Diffusion Language Models for Speech Recognition

arXiv cs.CL / 4/16/2026

💬 OpinionSignals & Early TrendsIdeas & Deep AnalysisModels & Research

Key Points

  • The paper investigates how diffusion language models (including masked diffusion language models and uniform-state diffusion models) can be adapted to improve speech recognition via ASR hypothesis rescoring.
  • It presents practical guidance for incorporating MDLM and USDM into the rescoring pipeline and compares their effectiveness on recognized text accuracy.
  • A new joint-decoding approach is proposed that fuses CTC-derived framewise probability distributions with USDM-derived labelwise probability distributions at each decoding step to generate better candidate transcriptions.
  • The results indicate that both USDM and MDLM can significantly improve transcription accuracy compared with standard approaches, and the authors release code and recipes for reproducibility.

Abstract

Diffusion language models have recently emerged as a leading alternative to standard language models, due to their ability for bidirectional attention and parallel text generation. In this work, we explore variants for their use in speech recognition. Specifically, we introduce a comprehensive guide to incorporating masked diffusion language models (MDLM) and uniform-state diffusion models (USDMs) for rescoring ASR hypotheses.
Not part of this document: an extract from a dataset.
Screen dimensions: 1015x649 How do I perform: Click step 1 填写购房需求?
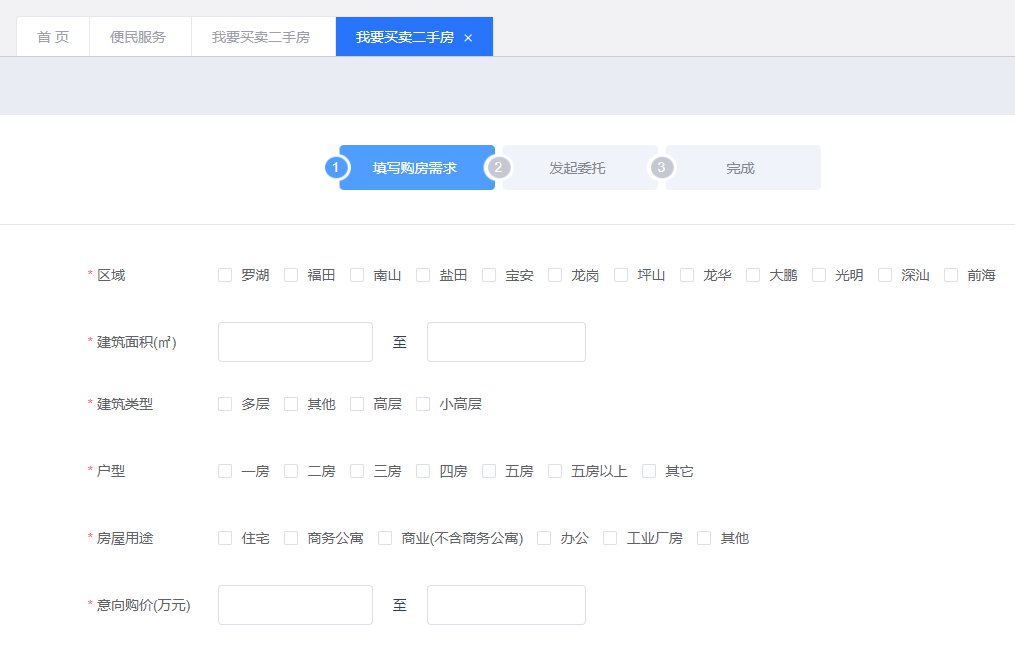(x=415, y=168)
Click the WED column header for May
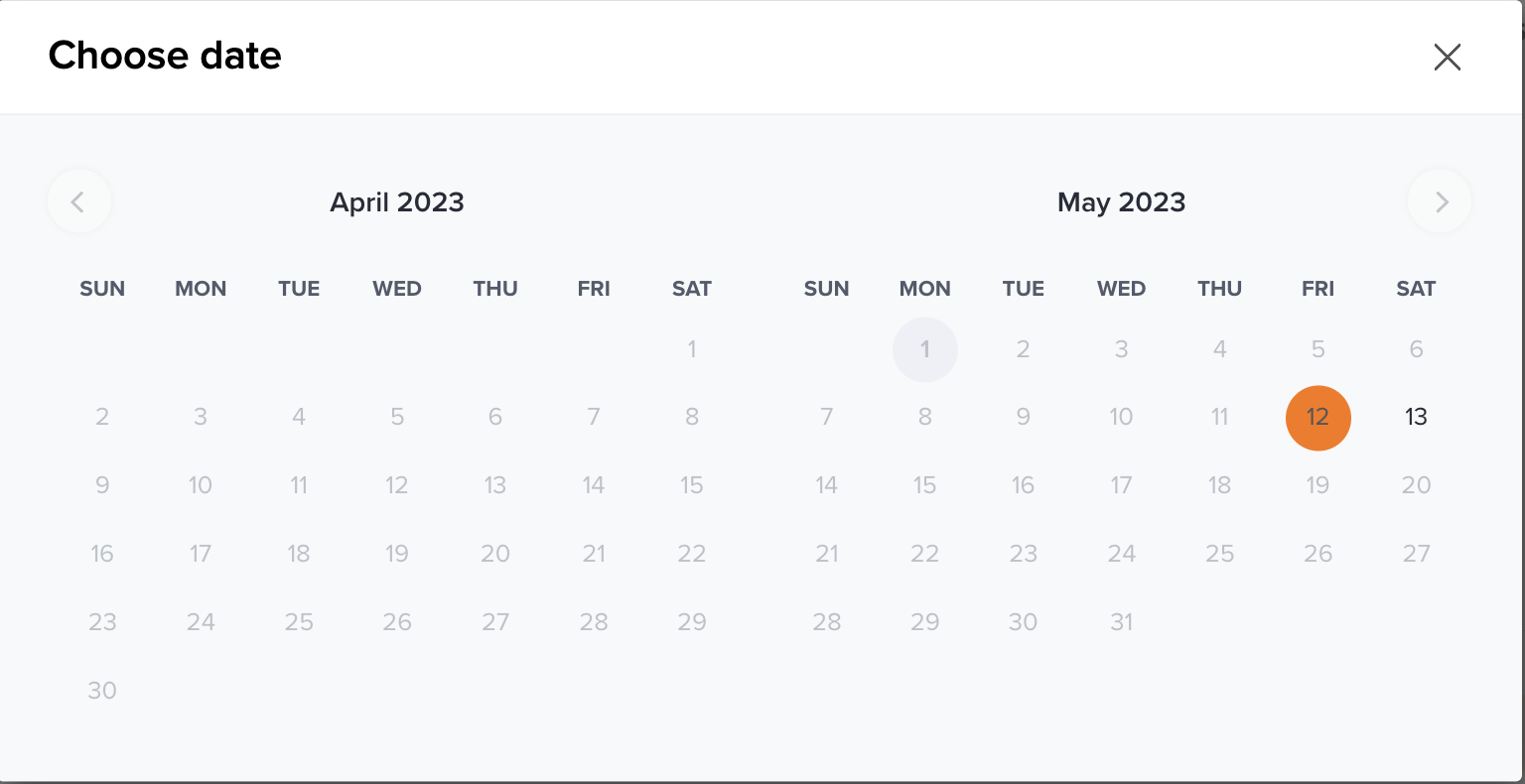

Additionally, we design a new joint-decoding method that combines CTC and USDM by integrating the framewise probability distributions derived from CTC with the labelwise probability distributions computed by USDM at each decoding step, thereby generating new candidates that combine strong language knowledge from USDM and acoustic information from CTC. Our findings reveal that USDM, as well as MDLM, can significantly improve the accuracy of recognized text. We publish all our code and recipes.